— Ну, а в случае с этой теткой цемент замедлил процесс разложения — как будто специально для нас.
Не остановил его, конечно, но притормозил. Получилось что-то вроде герметичного саркофага.
— Вы сможете определить, когда ее убили?
— По телу, пожалуй, нет. Мы ее идентифицируем, а уж вы, братцы, сможете вычислить, когда она исчезла. Вот таким образом.

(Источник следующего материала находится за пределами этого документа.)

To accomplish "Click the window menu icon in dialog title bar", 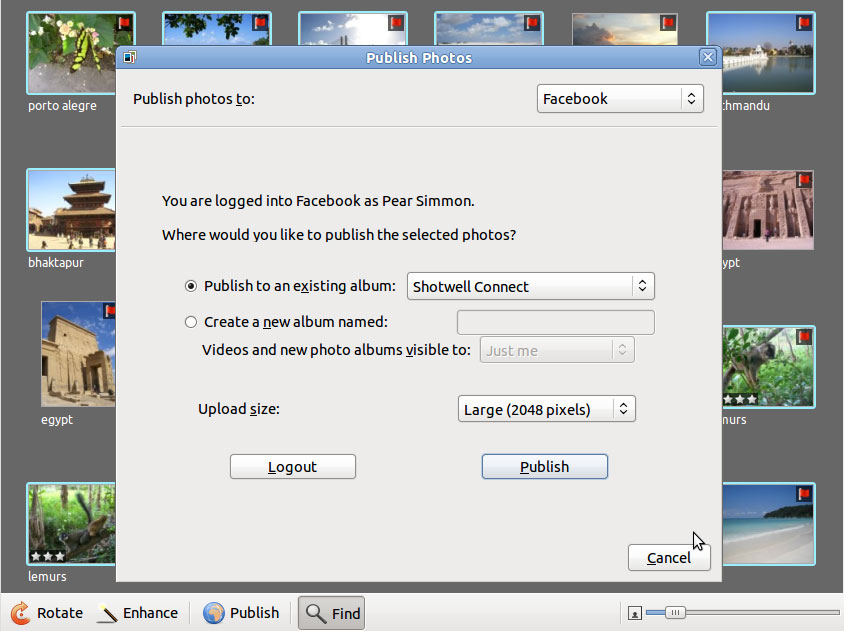I will click(x=129, y=58).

Босх посмотрел на пальцы женщины. Они напоминали темные палочки — почти такие же тонкие, как карандаши.
— А что с отпечатками?
— Мы их добудем, только не с ее помощью.
Подняв глаза, Босх увидел, что Сакаи улыбается.

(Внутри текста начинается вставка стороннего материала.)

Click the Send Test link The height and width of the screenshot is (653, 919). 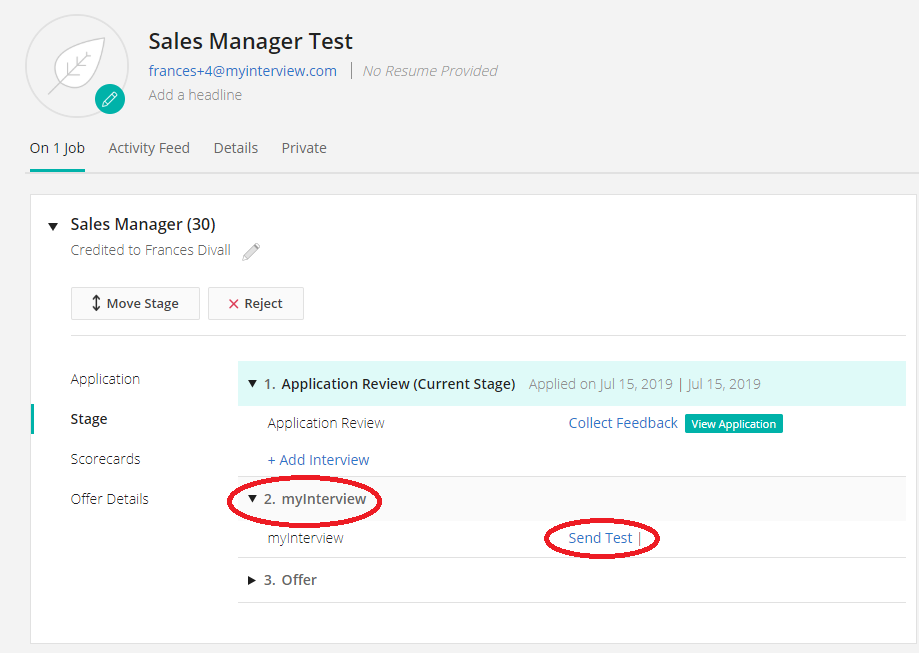click(600, 538)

— А как? Они отпечатались в цементе?
Торжество Сакаи было расплющено, как муха. Босх испортил подготовленный им эффект неожиданности.
— Ага, так оно и есть. Она вся отпечаталась. Мы снимем не только ее «пальчики», но даже нечто вроде посмертной маски, если сумеем аккуратно выковырять кусок, в котором она лежала. Кто бы там ни замешивал этот цемент, он налил слишком много воды. Цемент вышел очень мягким. Для нас это — подарок. Мы получим отпечатки пальцев.
Босх наклонился над мешком, чтобы поближе рассмотреть обмотанный вокруг шеи трупа и завязанный узлом кожаный ремень. Это была тонкая черная кожа, и Босх даже сумел разглядеть шов, идущий вдоль края: ручка, отрезанная от дамской сумочки — как и во всех остальных случаях. Он наклонился еще ниже, и трупный запах проник в его рот и ноздри. То место, где удавка перетягивала шею, было узким — не шире бутылки из-под вина. Достаточно узким, чтобы вызвать смерть. Босх смотрел на почерневшую шею, в которую врезался ремень, выдавив жизнь из этого тела. Он разглядывал узел — скользящий, крепко затянутый на правой стороне шеи левой рукой убийцы. Как и все остальные. Черч был левшой.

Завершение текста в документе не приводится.